Search the records below for "screenshot"; copy each line that has it.
DATASET CONTENT START
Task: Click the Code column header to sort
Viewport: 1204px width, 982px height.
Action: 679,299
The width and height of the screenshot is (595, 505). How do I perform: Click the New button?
DATASET CONTENT END
DATASET CONTENT START
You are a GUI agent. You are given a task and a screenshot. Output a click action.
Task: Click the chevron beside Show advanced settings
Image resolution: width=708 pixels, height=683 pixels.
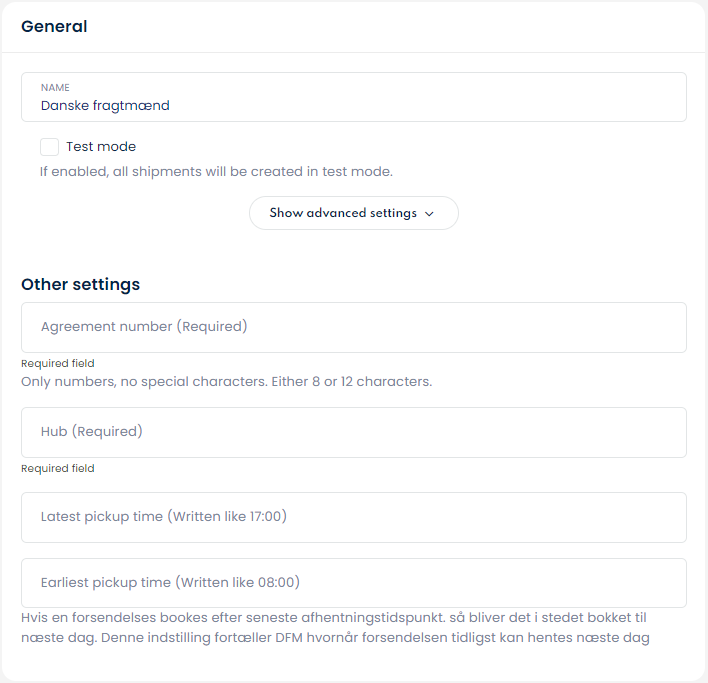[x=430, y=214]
DATASET CONTENT END
RESULT OF THE EXERCISE:
The width and height of the screenshot is (595, 505). How do I perform: Click the New button?
You are a GUI agent. You are given a task and a screenshot. Output a click action.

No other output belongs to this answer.